Worker-Led Benefits

Fund Worker-Led Benefits and Training Providers

Establish parameters for voluntary, non-political, worker-controlled organizations that can receive employer and government funds and administer benefits and training programs. Allow state and local governments to work with such organizations in delivering joint federal-state programs like unemployment insurance.

Americans take for granted that employers and government programs in some combination will provide the basic supports and benefits needed by workers in a modern labor market. But this system works poorly. Government administration of public benefits like unemployment insurance is bureaucratic, ineffective, and unaccountable. The COVID-19 pandemic and ensuing shutdowns strained state unemployment systems beyond the breaking point. Private insurance struggled to adapt. Employer-sponsored benefits such as health insurance, meanwhile, lock workers into jobs and limit their options.

Organizations of, by, and for workers are a far more sensible institution in which to locate responsibility for providing these kinds of benefits and services. Many other countries use systems like this, which have been proven to improve benefits provision because they are more accountable and transparent than either government or employers. When worker organizations don’t do their job, members can fire leadership or join a different one. Conversely, when a worker loses or leaves a job, he can remain attached to his organization.

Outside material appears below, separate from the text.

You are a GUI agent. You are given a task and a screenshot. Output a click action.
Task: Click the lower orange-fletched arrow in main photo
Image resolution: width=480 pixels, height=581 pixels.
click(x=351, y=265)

The United States should establish parameters for creation, governance, and composition of worker benefit organizations and make them eligible to receive government funds for administration of public programs. As recipients of public funds, such organizations should be prohibited from engaging in partisan politics. This is what American workers want. When asked which activities are most important for a labor organization to perform, they rank providing benefits and training nearly as high as collective bargaining, and far above political activism. By a 3-to-1 margin, workers favor a tradeoff in which worker organizations can manage benefits with public and private money but cannot spend on politics.